Avrupa
Merz ve Scholz’tan ilk münazara: Hakaretler havada uçuştu

Almanya’da, Sosyal Demokratların (SPD) görevdeki şansölyesi Olaf Scholz ile Hıristiyan Demokratların (CDU/CSU) seçimdeki adayı Friedrich Merz, pazar akşamı ilk kez canlı bir tartışma programında karşı karşıya geldi.
Adayların her ikisi de sahnede birbirlerine “güvenilmez”, “gülünç” ve “çok aptal” gibi ağır suçlamalarda bulundu.
Scholz’un SPD’si anketlerde CDU/CSU’nun yaklaşık 15 puan gerisinde görünüyor.
Pazar günkü düelloya hakim olan sert ton, Almanya’nın yakın geçmişte gördüğü en sert ve ayrıştırıcı kampanyalardan biri haline gelen yarışın tipik bir örneği olarak kayda geçti.
Pazar günkü tartışma, ülkenin durgun bir ekonomi, jeopolitik belirsizlik ve göçle ilgili büyük iç gerilimlerle başa çıkma mücadelesi verirken, “ağırbaşlı” tartışma günlerinin sona erdiğini hatırlattı.
Tartışmanın başında Scholz ve Merz, tartışma öncesinde yaptıkları atışmalara rağmen birbirlerine karşılıklı saygı duyduklarını ifade ettiler. Fakat sonrasında “eldivenler çıkarıldı.”
Her ikisi de 90 dakikalık tartışma boyunca nezaketlerini korumaya çalışsalar da, özellikle göç konusunda Merz’in “bu SPD’nin” işbirliği yapamayacağını iddia etmesiyle defalarca çatıştılar.
Göç meselesi birinci sırada
Scholz, Merz ile Almanya sınırındaki tüm göçmenleri geri çevirme planları üzerine tartışırken, “Bir insan neden bu kadar aptal olsun ki?” diye haykırdı. Scholz’a göre bu hareket Avrupalı müttefiklerin güvenini sarsacaktı.

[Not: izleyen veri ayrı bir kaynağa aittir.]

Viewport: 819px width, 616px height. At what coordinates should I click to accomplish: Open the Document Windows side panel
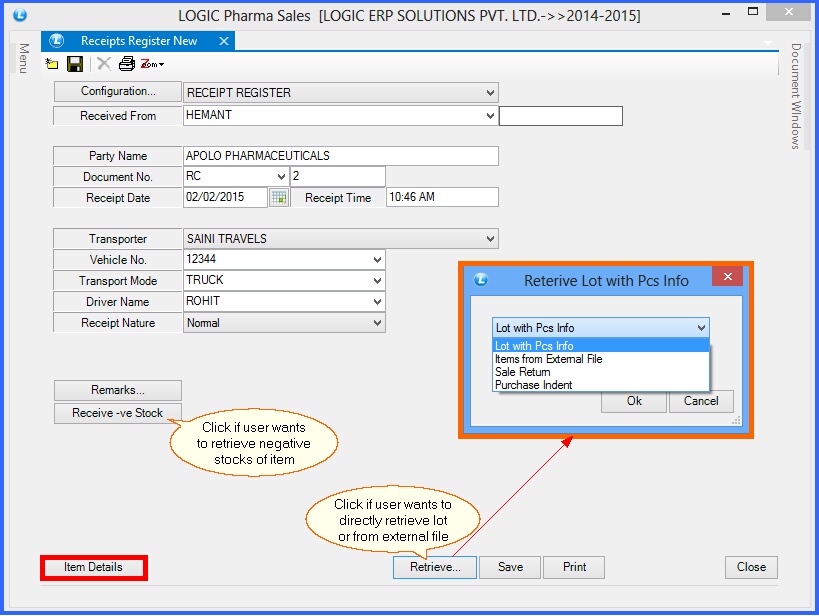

Merz ve CDU’nun sunduğu göç tasarısı, Almanya’nın savaş sonrası tarihinde ilk kez aşırı sağcılar (AfD) eliyle Bundestag’da çoğunluk elde etmişti fakat Merz AfD ile bir koalisyonu reddettiğini yineledi ve “Böyle bir şey söz konusu bile olamaz,” dedi.
Merz’in parlamentoda tabuları yıkan hamlesini kınamak için Almanya genelinde sokaklara dökülen yüz binlerce protestocuyla ilgili bir soru üzerine Merz, seçmenlerin diğer kesimlerinden de destek aldığını söyledi.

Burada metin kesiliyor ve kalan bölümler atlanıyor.